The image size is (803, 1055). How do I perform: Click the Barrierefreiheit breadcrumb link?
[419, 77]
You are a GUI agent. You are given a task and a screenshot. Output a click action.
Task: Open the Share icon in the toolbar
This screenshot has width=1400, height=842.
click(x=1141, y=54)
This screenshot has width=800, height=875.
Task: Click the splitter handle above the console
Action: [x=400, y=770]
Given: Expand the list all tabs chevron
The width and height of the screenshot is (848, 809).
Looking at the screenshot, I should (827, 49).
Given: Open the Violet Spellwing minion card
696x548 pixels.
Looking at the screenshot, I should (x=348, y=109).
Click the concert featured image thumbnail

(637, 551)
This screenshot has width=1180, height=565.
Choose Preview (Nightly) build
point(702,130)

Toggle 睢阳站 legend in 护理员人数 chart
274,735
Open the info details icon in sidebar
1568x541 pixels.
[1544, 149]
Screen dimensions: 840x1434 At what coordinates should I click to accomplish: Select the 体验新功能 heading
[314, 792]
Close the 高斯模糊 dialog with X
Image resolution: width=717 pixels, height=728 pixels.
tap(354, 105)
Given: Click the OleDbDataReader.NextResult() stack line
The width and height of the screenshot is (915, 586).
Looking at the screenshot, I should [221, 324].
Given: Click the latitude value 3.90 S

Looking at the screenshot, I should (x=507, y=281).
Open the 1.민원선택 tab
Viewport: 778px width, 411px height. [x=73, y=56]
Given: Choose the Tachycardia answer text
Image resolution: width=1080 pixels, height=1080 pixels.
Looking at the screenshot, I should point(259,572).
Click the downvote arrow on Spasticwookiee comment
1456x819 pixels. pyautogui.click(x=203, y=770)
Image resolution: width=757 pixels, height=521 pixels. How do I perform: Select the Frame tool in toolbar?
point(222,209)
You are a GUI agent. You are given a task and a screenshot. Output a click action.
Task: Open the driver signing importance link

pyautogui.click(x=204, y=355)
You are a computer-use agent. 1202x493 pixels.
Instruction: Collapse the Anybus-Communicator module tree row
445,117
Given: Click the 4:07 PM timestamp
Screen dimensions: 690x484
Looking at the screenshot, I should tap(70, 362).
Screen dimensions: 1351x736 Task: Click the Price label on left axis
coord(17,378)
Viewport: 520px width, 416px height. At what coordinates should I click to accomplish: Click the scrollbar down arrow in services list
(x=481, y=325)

Work instructions :: From the first entry to the last, reproduce everything precisely.

Solution to this exercise ::
The image size is (803, 1055). How do I perform: Click the Barrierefreiheit breadcrumb link?
[419, 77]
You are a GUI agent. You are given a task and a screenshot. Output a click action.
Task: Open the Share icon in the toolbar
This screenshot has width=1400, height=842.
click(x=1141, y=54)
This screenshot has width=800, height=875.
Task: Click the splitter handle above the console
Action: [x=400, y=770]
Given: Expand the list all tabs chevron
The width and height of the screenshot is (848, 809).
Looking at the screenshot, I should (827, 49).
Given: Open the Violet Spellwing minion card
696x548 pixels.
Looking at the screenshot, I should (x=348, y=109).
Click the concert featured image thumbnail

(637, 551)
This screenshot has width=1180, height=565.
Choose Preview (Nightly) build
point(702,130)

Toggle 睢阳站 legend in 护理员人数 chart
274,735
Open the info details icon in sidebar
1568x541 pixels.
[1544, 149]
Screen dimensions: 840x1434 At what coordinates should I click to accomplish: Select the 体验新功能 heading
[314, 792]
Close the 高斯模糊 dialog with X
Image resolution: width=717 pixels, height=728 pixels.
tap(354, 105)
Given: Click the OleDbDataReader.NextResult() stack line
The width and height of the screenshot is (915, 586).
Looking at the screenshot, I should [221, 324].
Given: Click the latitude value 3.90 S

Looking at the screenshot, I should (x=507, y=281).
Open the 1.민원선택 tab
Viewport: 778px width, 411px height. [x=73, y=56]
Given: Choose the Tachycardia answer text
Image resolution: width=1080 pixels, height=1080 pixels.
Looking at the screenshot, I should point(259,572).
Click the downvote arrow on Spasticwookiee comment
1456x819 pixels. pyautogui.click(x=203, y=770)
Image resolution: width=757 pixels, height=521 pixels. How do I perform: Select the Frame tool in toolbar?
point(222,209)
You are a GUI agent. You are given a task and a screenshot. Output a click action.
Task: Open the driver signing importance link

pyautogui.click(x=204, y=355)
You are a computer-use agent. 1202x493 pixels.
Instruction: Collapse the Anybus-Communicator module tree row
445,117
Given: Click the 4:07 PM timestamp
Screen dimensions: 690x484
Looking at the screenshot, I should tap(70, 362).
Screen dimensions: 1351x736 Task: Click the Price label on left axis
coord(17,378)
Viewport: 520px width, 416px height. At what coordinates should I click to accomplish: Click the scrollbar down arrow in services list
(x=481, y=325)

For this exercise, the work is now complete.